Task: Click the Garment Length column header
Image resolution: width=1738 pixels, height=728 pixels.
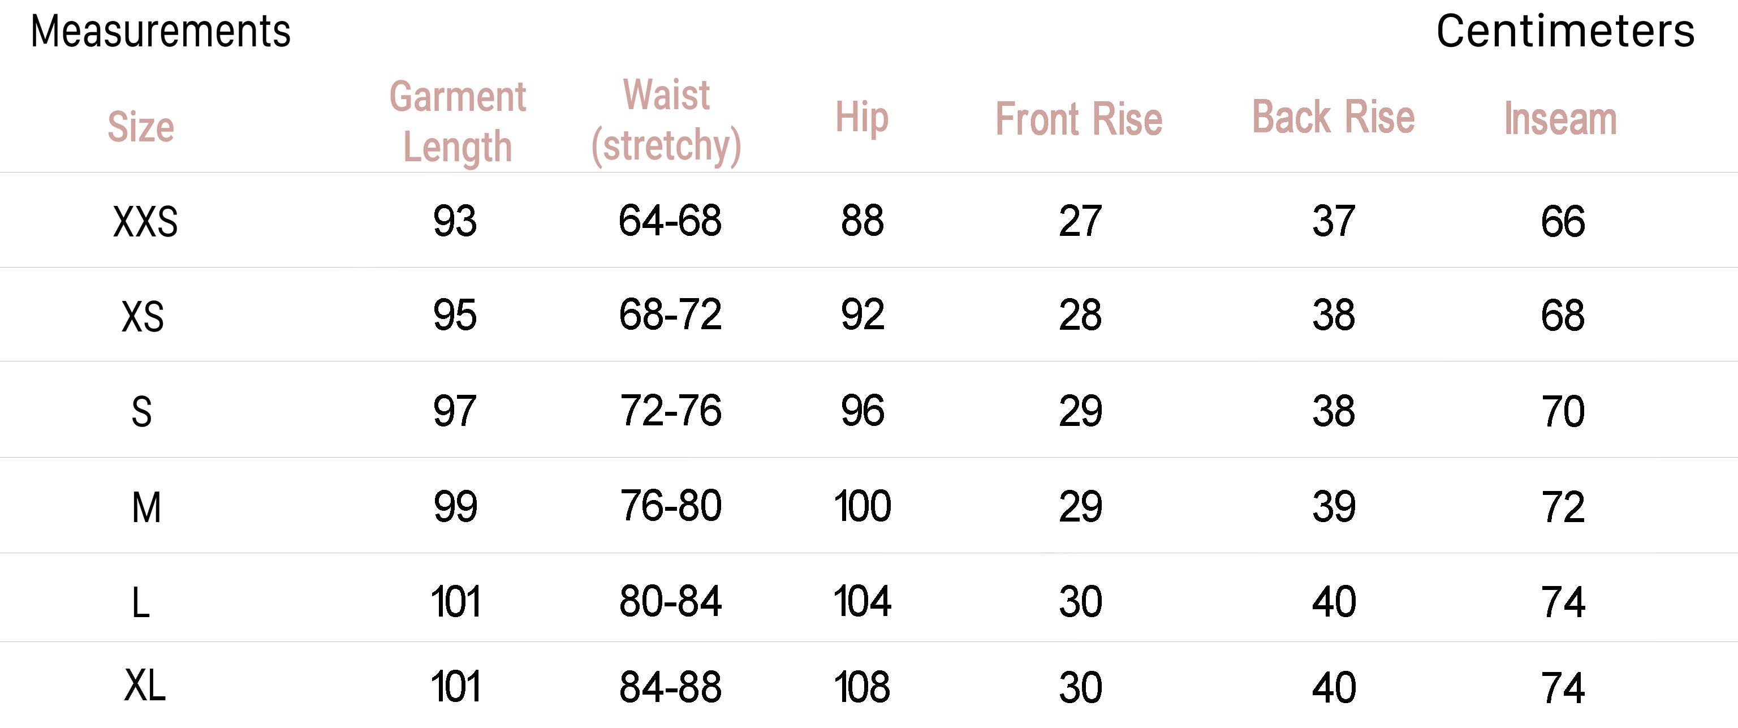Action: pyautogui.click(x=457, y=121)
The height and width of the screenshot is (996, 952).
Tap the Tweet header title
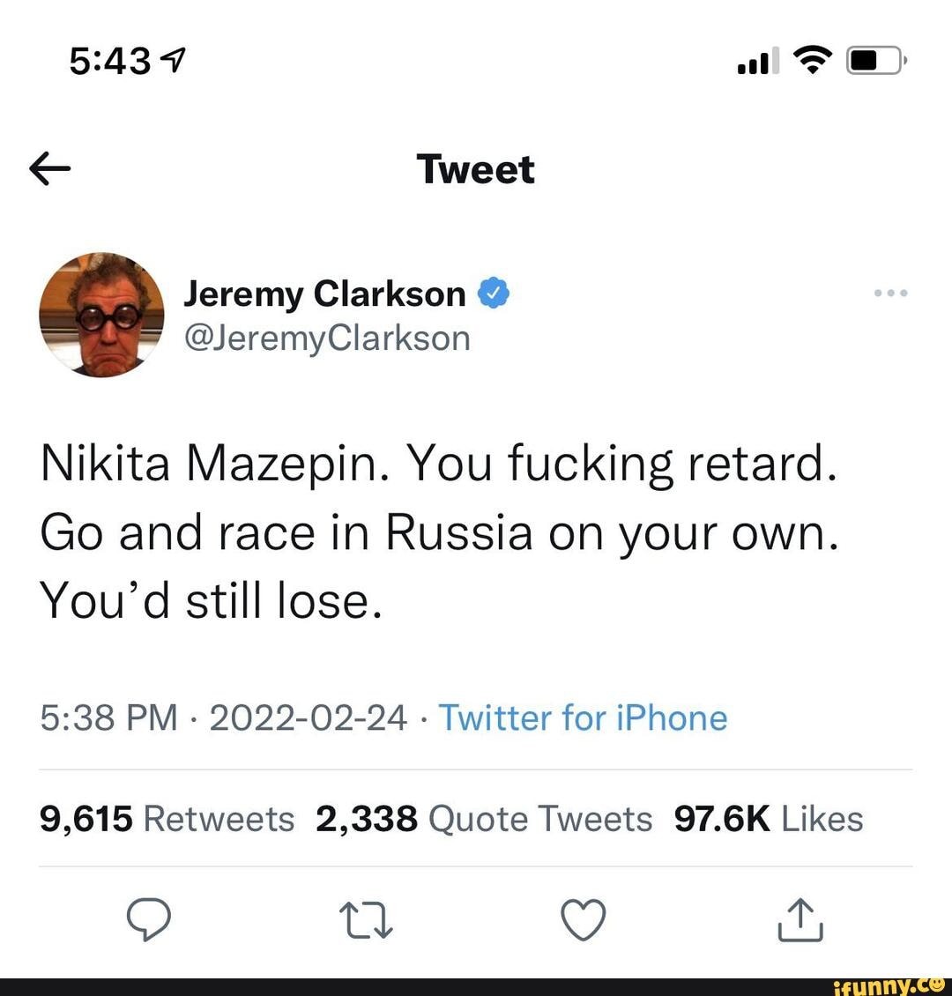[476, 169]
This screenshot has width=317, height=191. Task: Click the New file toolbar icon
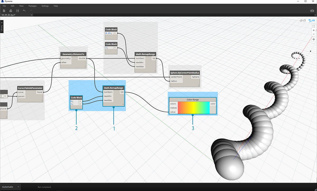4,11
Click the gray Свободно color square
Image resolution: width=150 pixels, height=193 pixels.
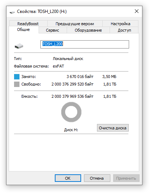17,84
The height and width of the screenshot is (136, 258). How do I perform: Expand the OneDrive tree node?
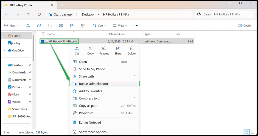coord(4,50)
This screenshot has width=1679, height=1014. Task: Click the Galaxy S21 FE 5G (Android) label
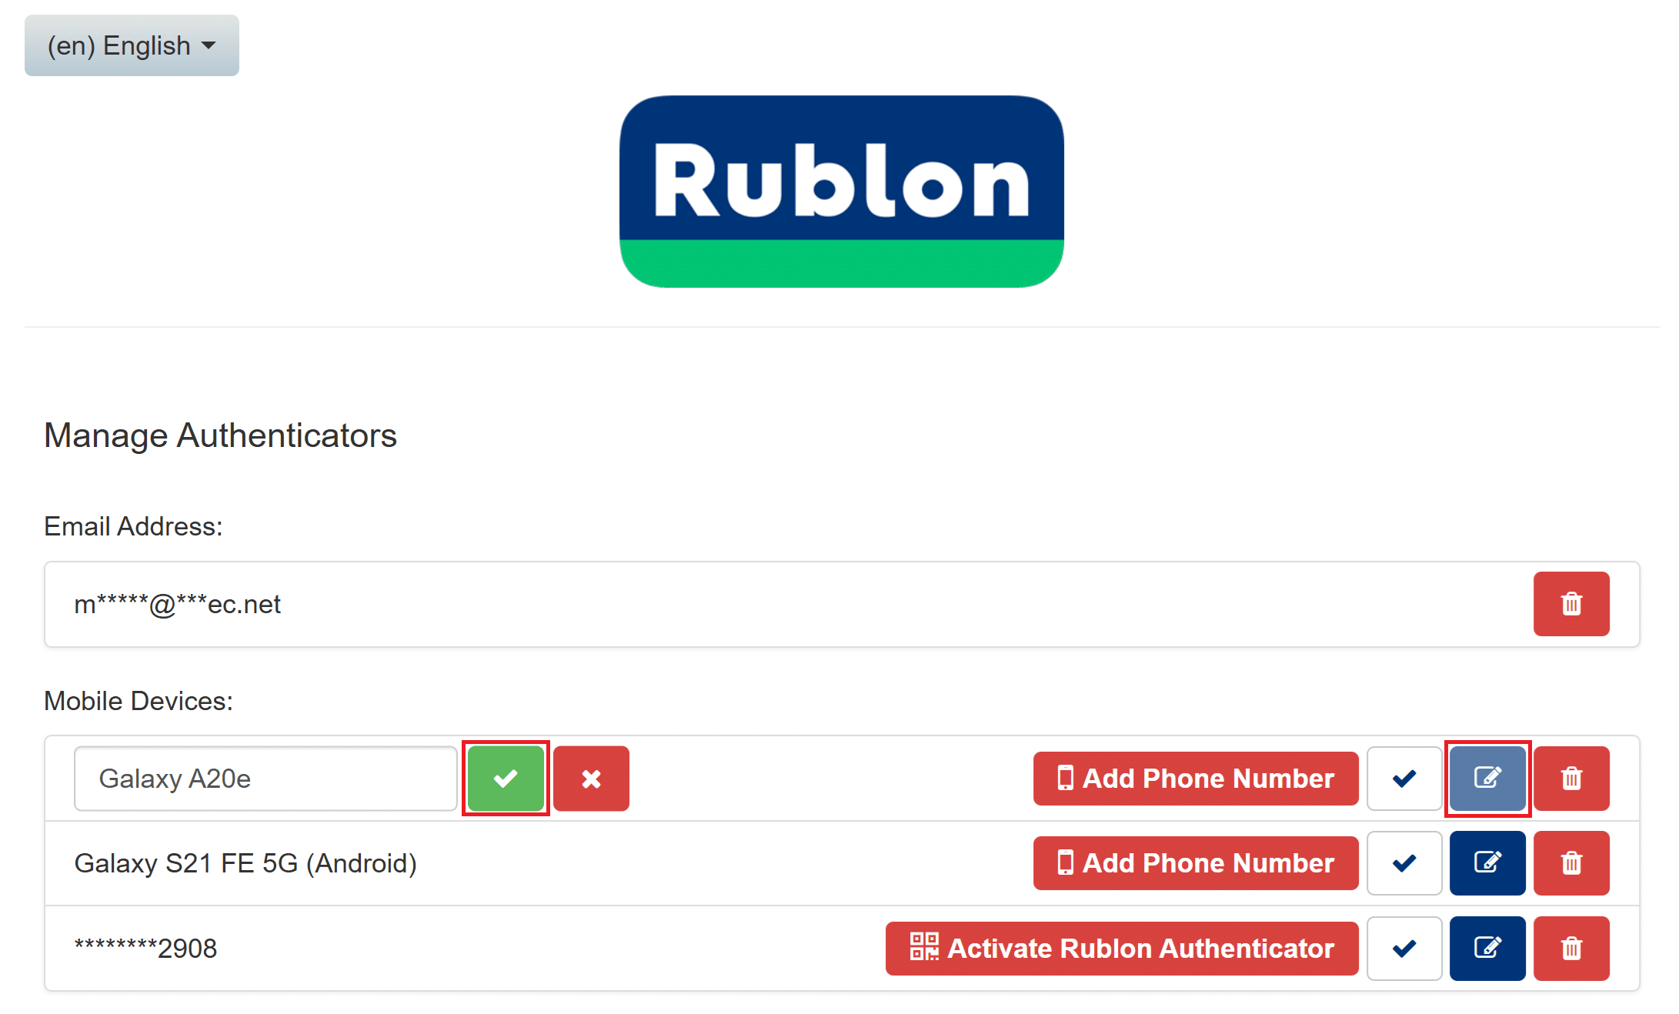pyautogui.click(x=245, y=863)
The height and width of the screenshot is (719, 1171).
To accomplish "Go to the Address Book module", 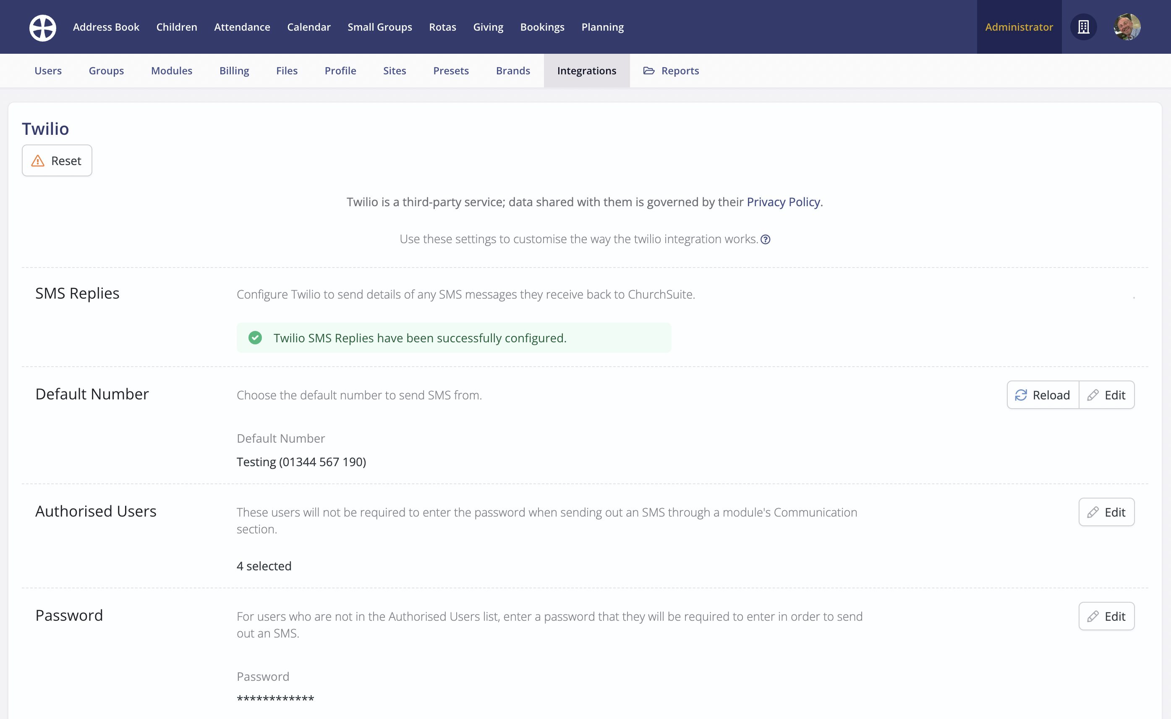I will [x=106, y=27].
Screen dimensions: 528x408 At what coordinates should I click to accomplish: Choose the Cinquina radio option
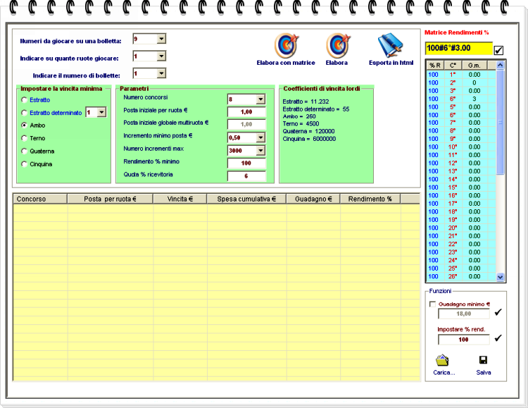click(x=25, y=164)
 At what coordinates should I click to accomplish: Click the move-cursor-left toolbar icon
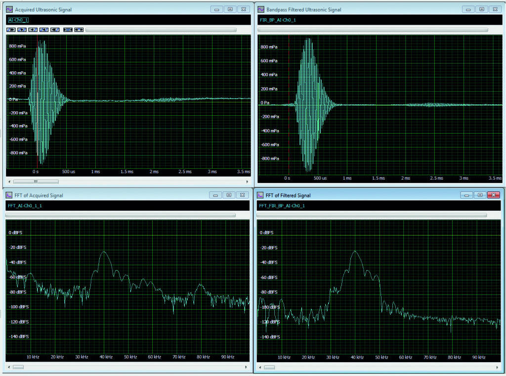(22, 30)
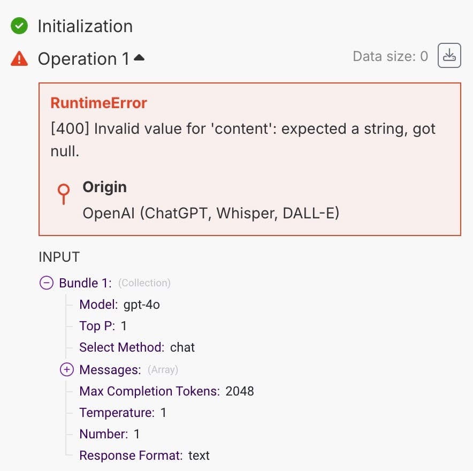Select the Model: gpt-4o row
The height and width of the screenshot is (471, 473).
coord(119,305)
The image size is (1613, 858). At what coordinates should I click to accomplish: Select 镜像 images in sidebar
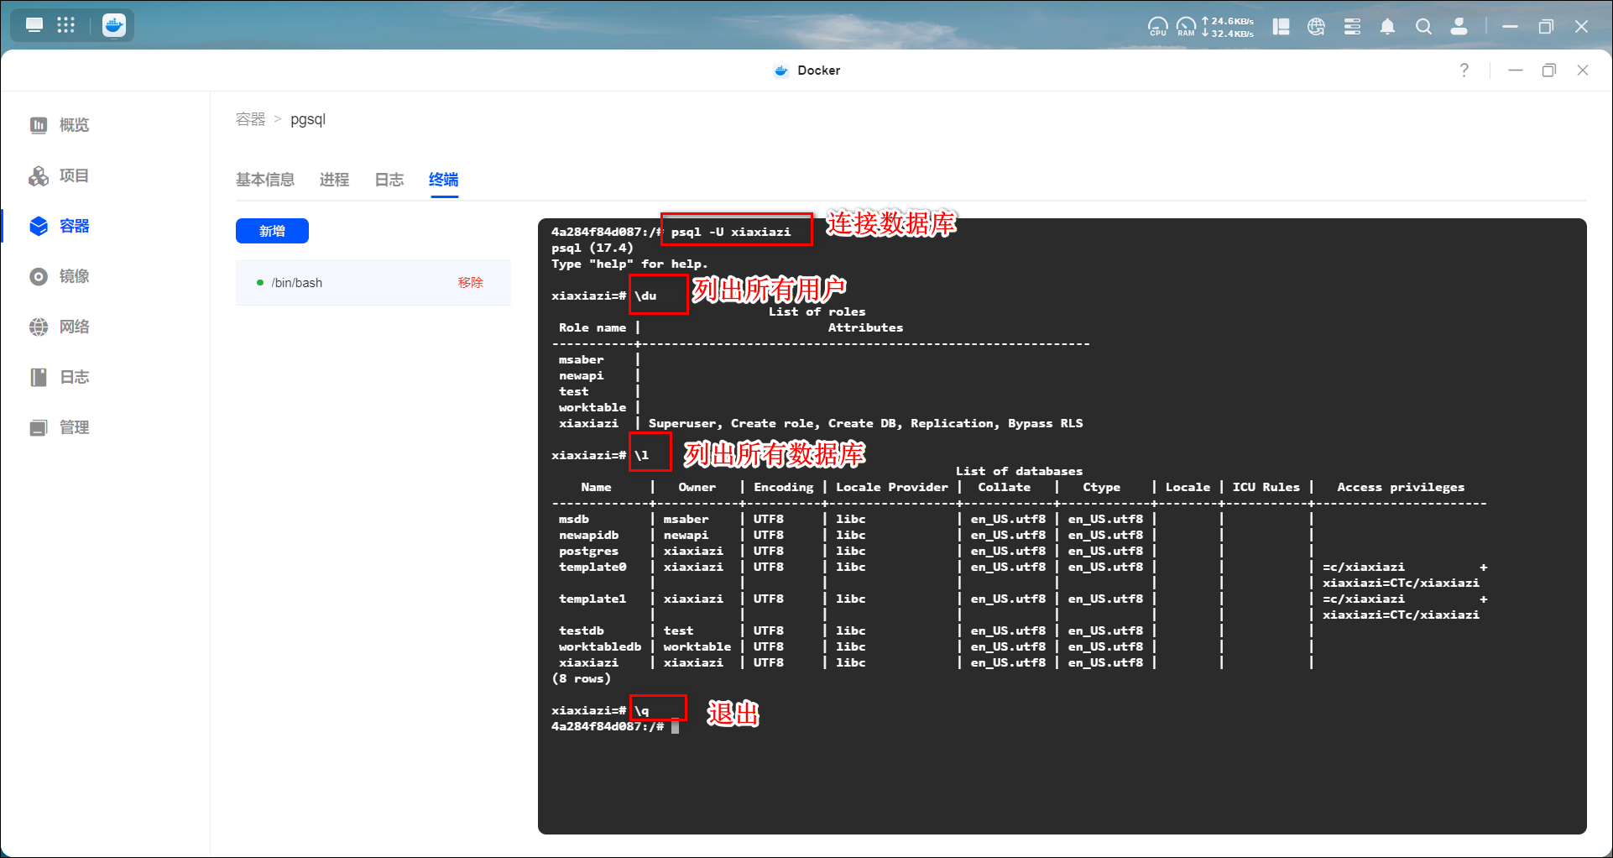[74, 276]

____________

Aim of the task:
Put the lines of the records into a JSON list of strings, one string per line and with blank lines left out. Cover only the part that opens with the line containing "At what coordinates should I click to accomplish: Click" and runs through the end of the records, and leave the pictures out.

Output of the exercise:
[
  " At what coordinates should I click to accomplish: Click the move-cursor-left toolbar icon",
  "(22, 30)",
  "Select the Model: gpt-4o row",
  "The height and width of the screenshot is (471, 473).",
  "coord(119,305)",
  "The image size is (1613, 858). At what coordinates should I click to accomplish: Select 镜像 images in sidebar",
  "[74, 276]"
]